**TEXT UNDER STUDY:**
Content starts

Saturday, August 6, 2016
From the depths came the form: gut microbiota and brain cells
As I mentioned previously in a recent post, germ-free rodents have given us a greater understanding of the interaction between the brain and the gut, with animals deficient in microbiota displaying altered anxiety-like and social behaviour.
New research (open access research that is!) from the mighty APC Microbiome Institute has indicated alteration in the brains of these animals. Compared to normal control animals, germ-free animals had increased volume of both the amygdala and hippocampus, regions of the brain associated with processing of emotional and stressful stimuli. This was despite the fact that overall brain volume was not changed, suggesting a proportionate increase in regions of the brain associated with the kind of function that is demonstrably impaired in germ-free animals.
The researchers decided to look further, examining not only regions of the brain, but also brain cells. Using previously established methods they were able to categorise the neurons into different classes. They analysed the extent and complexity of dendrites (the branch-like structures at the end of neurons that receive neurochemical input from other neurons). They found more highly developed dendritic material in a number of different types of neurons in the brain regions of interest. It would thus seem that the lack of microbiota is impacting at a more microscopic level within the brain.

Content ends

**DATASET:**
Content starts

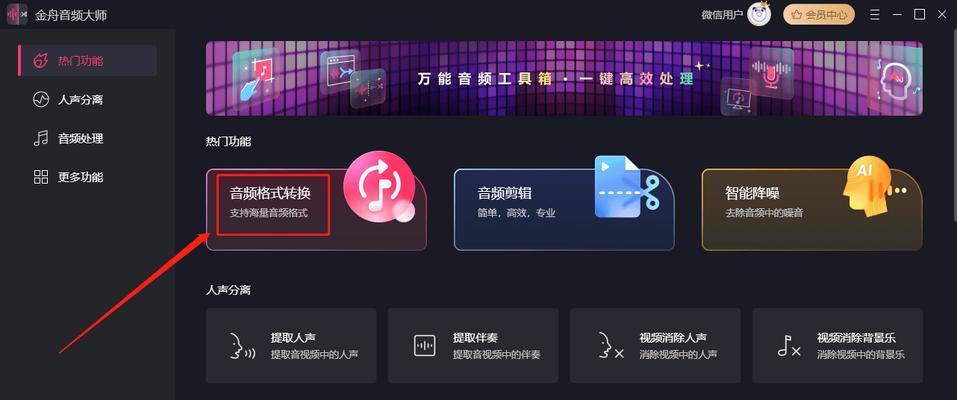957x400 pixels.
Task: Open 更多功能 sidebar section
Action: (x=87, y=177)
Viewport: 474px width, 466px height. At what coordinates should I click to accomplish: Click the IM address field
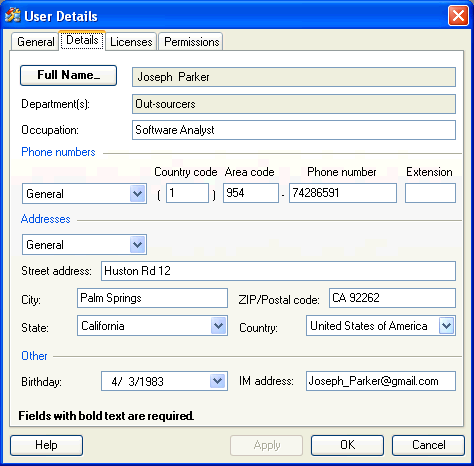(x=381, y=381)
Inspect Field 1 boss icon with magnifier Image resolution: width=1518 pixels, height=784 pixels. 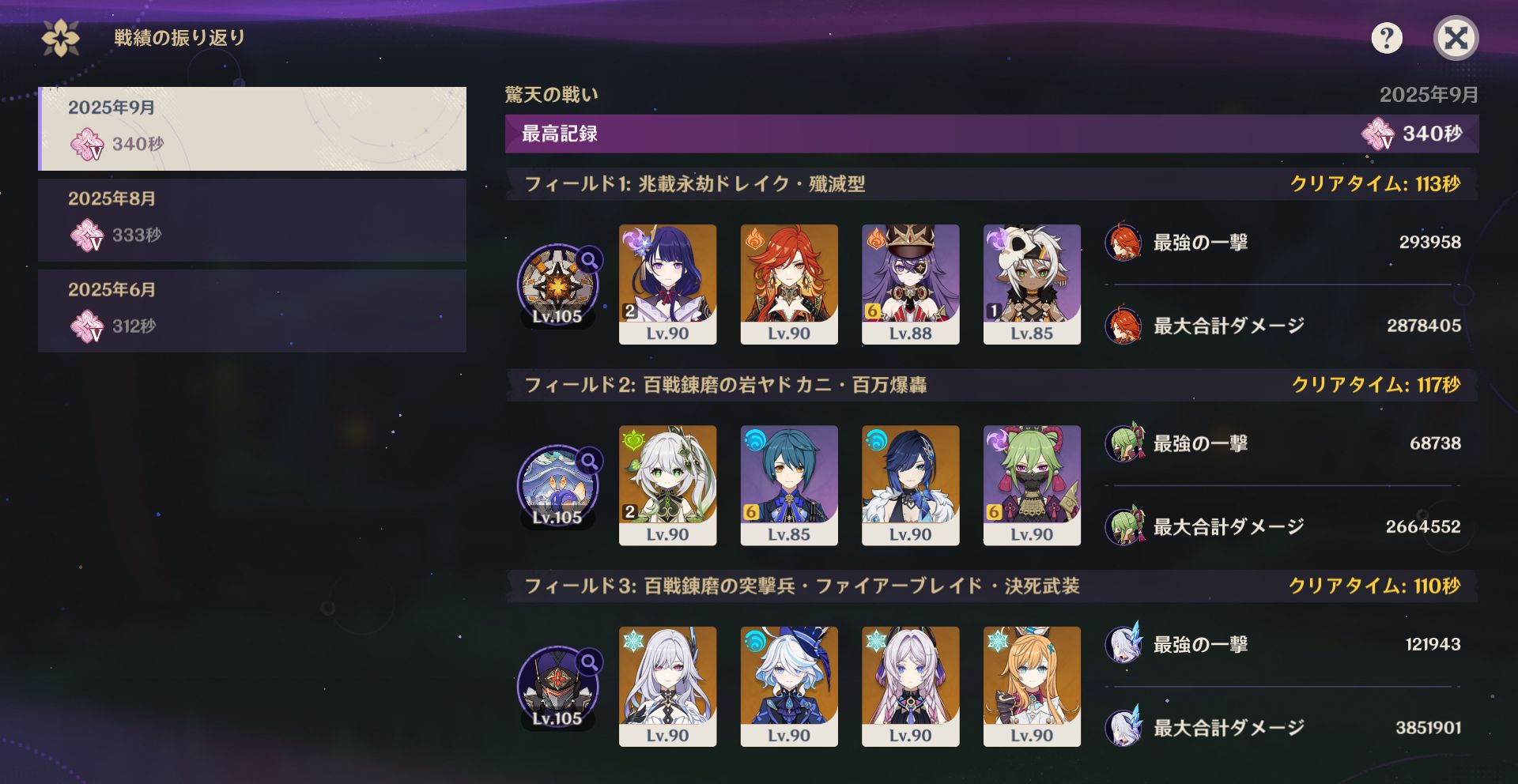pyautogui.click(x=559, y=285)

Content ends

**LIST OF TASKS:**
a – In the post on gut microbiota and brain cells, which two brain regions had increased volume in germ-free animals compared to normal control animals?
b – Write a continuation of the post on gut microbiota and brain cells, starting after its last sentence.

**ANSWERS BY ITEM:**
a – The amygdala and the hippocampus.

b –
The authors point out the regions of the brain in which they found these alterations interact with (among other things) the hypothalamic-pituitary-adrenal axis, which is responsible for hormonal responses to stress. The impact of the microbiota on these specific brain regions are thus likely to impact upon other brain regions, notwithstanding a lack of change in overall brain volume.
The outstanding question is how the gut microbiota has such a striking effect upon the microstructure of the brain. There a number of different candidate explanations. For example, there is evidence that gut bacteria can use nutrients from the diet to produce neurochemicals. However, the process whereby these neurochemials within the gut lead to serious changes in the brain remains (to the best of my knowledge) somewhat of a mystery. Research that brings us closer to solving this problem will no doubt be generating a lot of buzz in the coming years.
Luczynski, P., Whelan, S. O., O'Sullivan, C., Clarke, G., Shanahan, F., Dinan, T. G., & Cryan, J. F. (2016). Adult microbiota‐deficient mice have distinct dendritic morphological changes: differential effects in the amygdala and hippocampus. European Journal of Neuroscience.
(Banner image for this blog post is a detail from Figure 3, Luczynski et al., 2016).